Being that tokens are the leaves of the AST, there are a lot of them and they can take a lot of space. To save memory it is a good idea to store only a file location instead of a full token. Whenever token information is needed, just lex again to get the full token, starting at the file location. This works only for languages with a context-free lexical syntax, of course (and not entirely sure "context-free" is the right term here but you get what I mean).
Storing row/column in file location data is wasteful - just a file offset should be enough. Whenever the row/column coordinates are needed (normally only in user messages) they can be quickly recomputed.
In effect, parsed tokens can be stored as just an offset - a 4 or 8 byte integer.
This sounds like premature optimization to me (I know, that phrase gets used a lot lately). As with all optimizations it probably makes sense to not do it and keep your code highly readable until the point where you've profiled issues at this level.
And definitely my focus in writing a post like this is to be as explicit as reasonable to serve as the best educational reference.
I also haven't seen real world compilers do what you say (thinking V8, CPython, other mainstream ones) but I'll keep an eye out for it now.

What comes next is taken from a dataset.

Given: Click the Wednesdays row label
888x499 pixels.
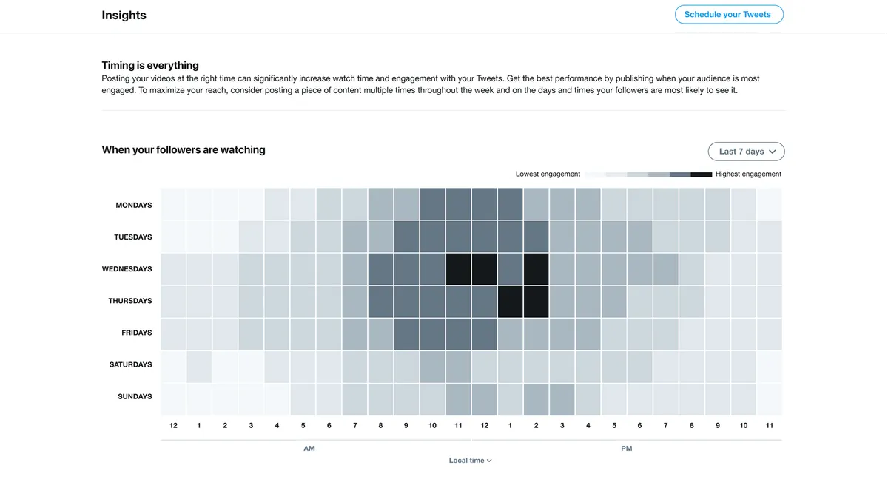Looking at the screenshot, I should tap(127, 269).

Is this really the right space to optimize? Having the relevant data on hand in tight array is generally much faster than having to fetch and compute something from somewhere else?
In general it is of course better to store an index to a data where it's needed rather than a copy of the data.

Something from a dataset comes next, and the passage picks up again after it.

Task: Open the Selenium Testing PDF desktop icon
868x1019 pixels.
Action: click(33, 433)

I've seen other experienced people do this, like Jonathan Blow (Jai) and Per Vognsen (bitwise) I believe. I recall measuring a large space overhead from tokens myself when working on my toy compiler.

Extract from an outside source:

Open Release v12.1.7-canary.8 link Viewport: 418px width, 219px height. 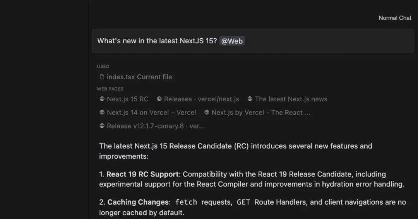coord(156,126)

Token data will not typically be needed a lot: The token kind (integer-literal, plus-operator, open-paren etc.) at exactly one point in the parsing phase and possibly in the type checking phase but you could have a separate "literal expression" kind for that. Binary payloads (string bytes, floating point value etc.) will be needed in the constant phase for literal tokens. I wouldn't expect that a little optimization here is a difficult tradeoff to make - neither with regards to speed nor code complexity.
Update, here is bitwise's code. It looks very good to me from a glance: https://github.com/pervognsen/bitwise/blob/master/ion/lex.c . I think thinking about this gives interesting insights, and the token struct approach is an illustration of how "object-oriented" approaches can go wrong. The concept of a token exists merely at the syntactical level, and the token kind controls the code flow of a recursive descent parser, but I don't see any good reasons to store a token represented as a tagged union. Punctuation tokens are completely ephemeral, and constant data, literal kinds, operator kinds etc. all should better go to very distinct places in the data store that have no resemblance to "token objects".
It might be worth storing this data separately, to improve cache usage, but my experience is on any modern machine the amount of space taken by parsed code / ASTs is small enough to not care about, unless you do something like C++ where you "reparse the world" for every tiny file (due to header includes)
Maybe it's only necessary for serious compilers. Let's say 10 tokens / line avg., 40 bytes / token (but a naive token struct could easily be 100s of bytes), then we're in the region of 100s to 1000s of bytes per line. Now let's say compiling 100K lines would not be unheard of, and for benchmarks you want to push the millions. We're getting into regions where tokens alone can fill a computer's memory. If there is an easy to make and effective optimization, I'm all for it :-)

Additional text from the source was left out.